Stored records
>>

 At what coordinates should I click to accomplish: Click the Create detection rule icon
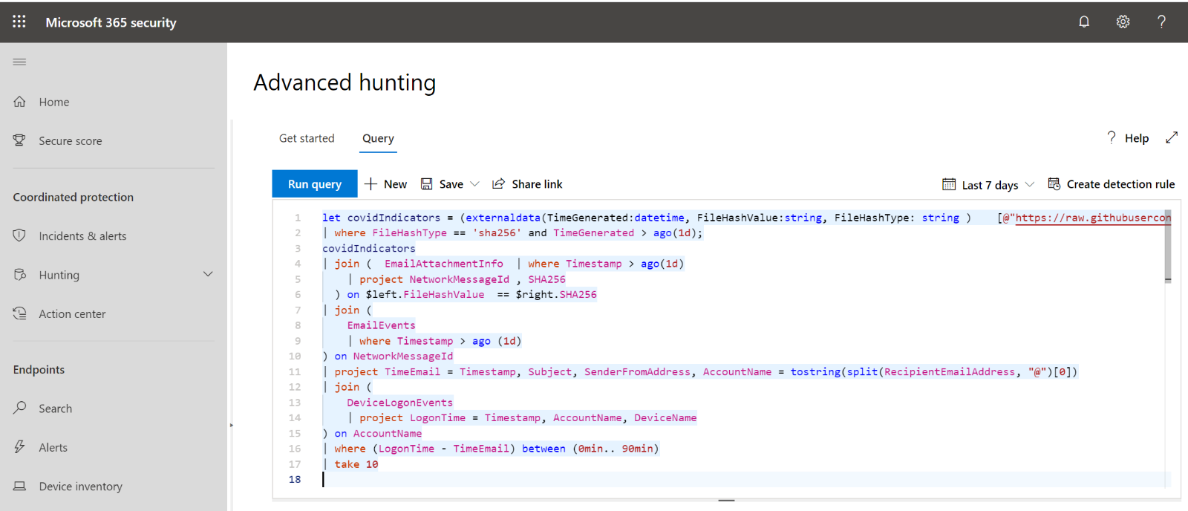1054,183
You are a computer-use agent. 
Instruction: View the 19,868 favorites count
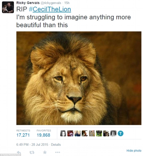click(44, 135)
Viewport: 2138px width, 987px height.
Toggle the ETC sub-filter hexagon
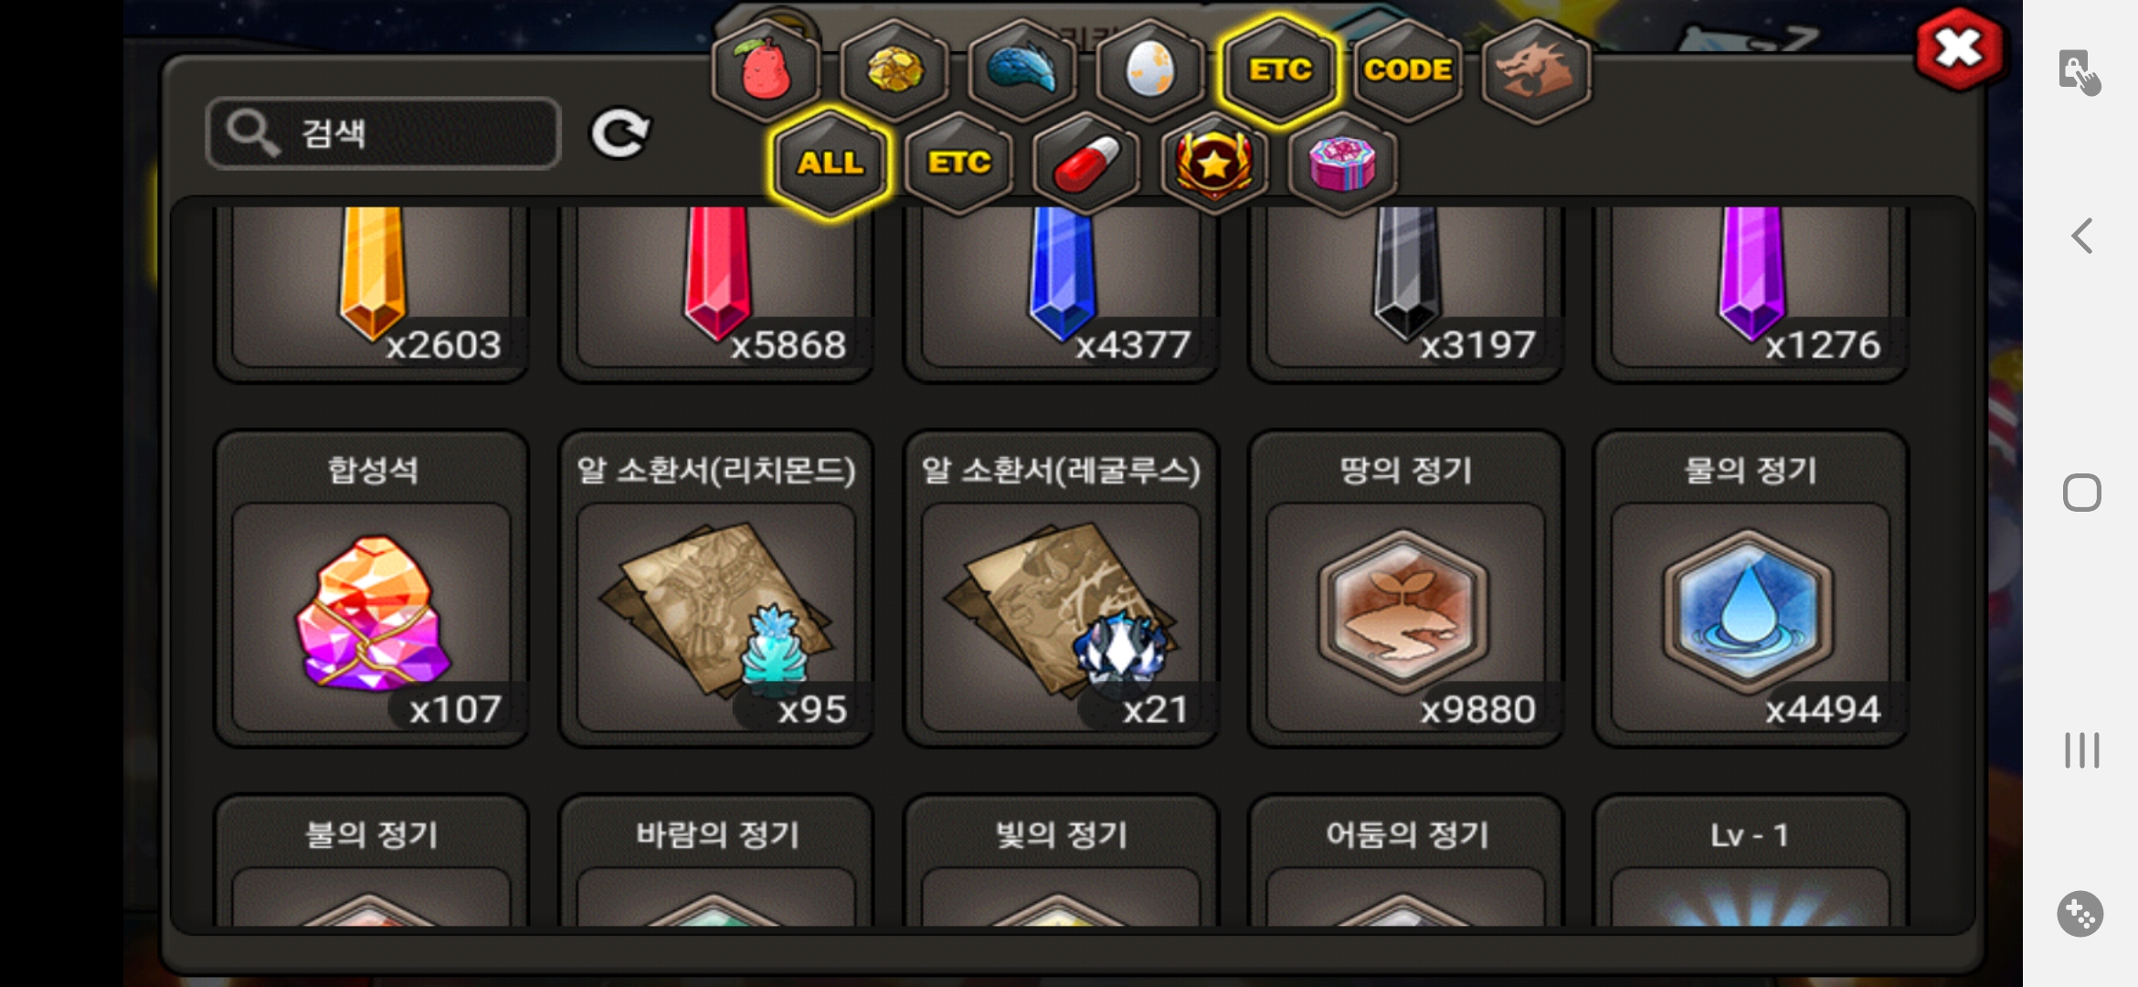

<<

--- Exercise details ---
Would you copy every entry exactly as it stands, leaving out the pictures?

--- Written answer ---
 At what coordinates should I click to accomplish: Click the Create detection rule icon
1054,183
You are a computer-use agent. 
Instruction: View the 19,868 favorites count
click(44, 135)
Viewport: 2138px width, 987px height.
Toggle the ETC sub-filter hexagon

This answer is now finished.